- **Description of the task**: Rewrite the lines below, swapping "living room" for "lounge" wherever it occurs and changing nothing else. Omit the pictures from your answer.

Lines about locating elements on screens
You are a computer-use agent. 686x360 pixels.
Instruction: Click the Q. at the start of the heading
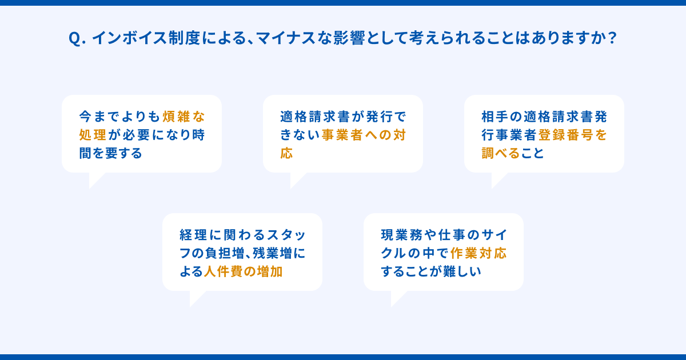coord(76,38)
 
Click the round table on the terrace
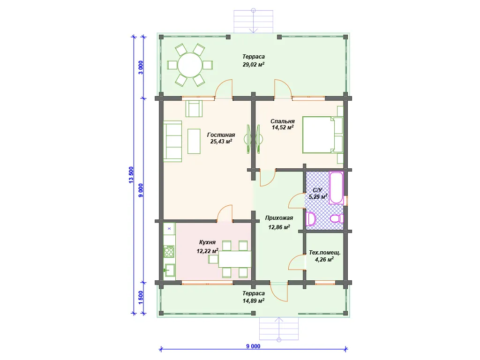coord(190,65)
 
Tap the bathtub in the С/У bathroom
coord(336,188)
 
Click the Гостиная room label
coord(221,135)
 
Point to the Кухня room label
coord(207,242)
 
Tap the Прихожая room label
coord(279,218)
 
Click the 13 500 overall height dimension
coord(131,175)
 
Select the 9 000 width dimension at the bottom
coord(253,346)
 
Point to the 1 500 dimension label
coord(141,298)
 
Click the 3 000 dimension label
coord(141,68)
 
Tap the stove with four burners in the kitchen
coord(169,252)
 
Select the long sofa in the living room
coord(172,141)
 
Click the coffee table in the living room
coord(194,141)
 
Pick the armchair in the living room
coord(194,108)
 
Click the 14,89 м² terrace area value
coord(254,301)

- **Solved exercise**:
You are a computer-use agent. 686x360 pixels.
Instruction: Click the Q. at the start of the heading
coord(76,38)
 
Click the round table on the terrace
coord(190,65)
 
Tap the bathtub in the С/У bathroom
coord(336,188)
 
Click the Гостиная room label
coord(221,135)
 
Point to the Кухня room label
coord(207,242)
 
Tap the Прихожая room label
coord(279,218)
 
Click the 13 500 overall height dimension
coord(131,175)
 
Select the 9 000 width dimension at the bottom
coord(253,346)
 
Point to the 1 500 dimension label
coord(141,298)
 
Click the 3 000 dimension label
coord(141,68)
 
Tap the stove with four burners in the kitchen
coord(169,252)
 
Select the long sofa in the lounge
coord(172,141)
 
Click the coffee table in the lounge
coord(194,141)
 
Pick the armchair in the lounge
coord(194,108)
 
Click the 14,89 м² terrace area value
coord(254,301)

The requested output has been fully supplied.